═══ Material shown

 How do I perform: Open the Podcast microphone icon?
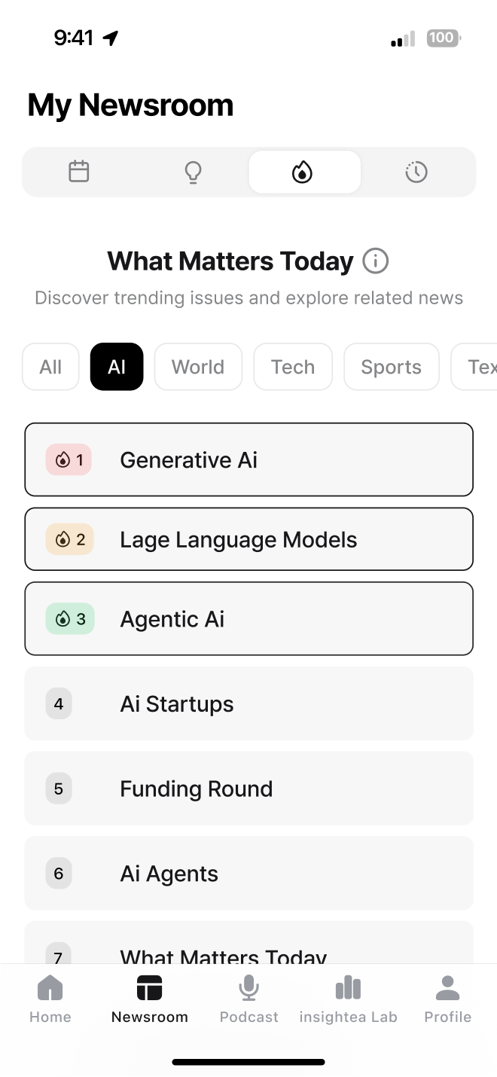pyautogui.click(x=249, y=987)
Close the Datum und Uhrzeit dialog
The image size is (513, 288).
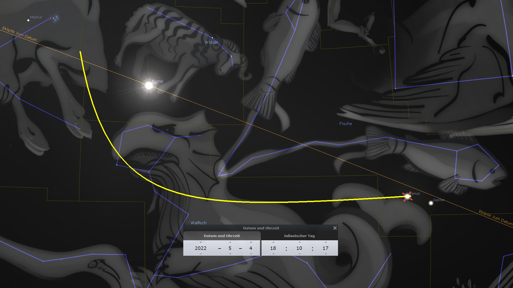click(335, 228)
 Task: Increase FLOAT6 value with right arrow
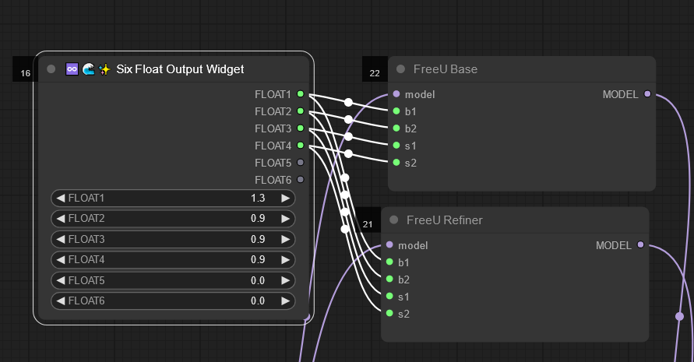click(286, 300)
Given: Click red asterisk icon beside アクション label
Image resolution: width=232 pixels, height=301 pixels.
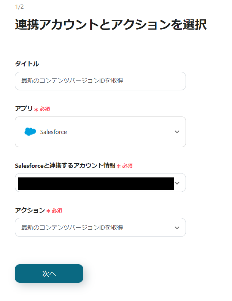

══════

Problem
Rewrite everything from the line containing "Given: Click red" down to the end of the records above as a Markdown table with a Row column for the row number and a Line column for the line itself. Skip blank lines and leave the pictures out.

The output
| Row | Line |
|---|---|
| 1 | Given: Click red asterisk icon beside アクション label |
| 2 | Image resolution: width=232 pixels, height=301 pixels. |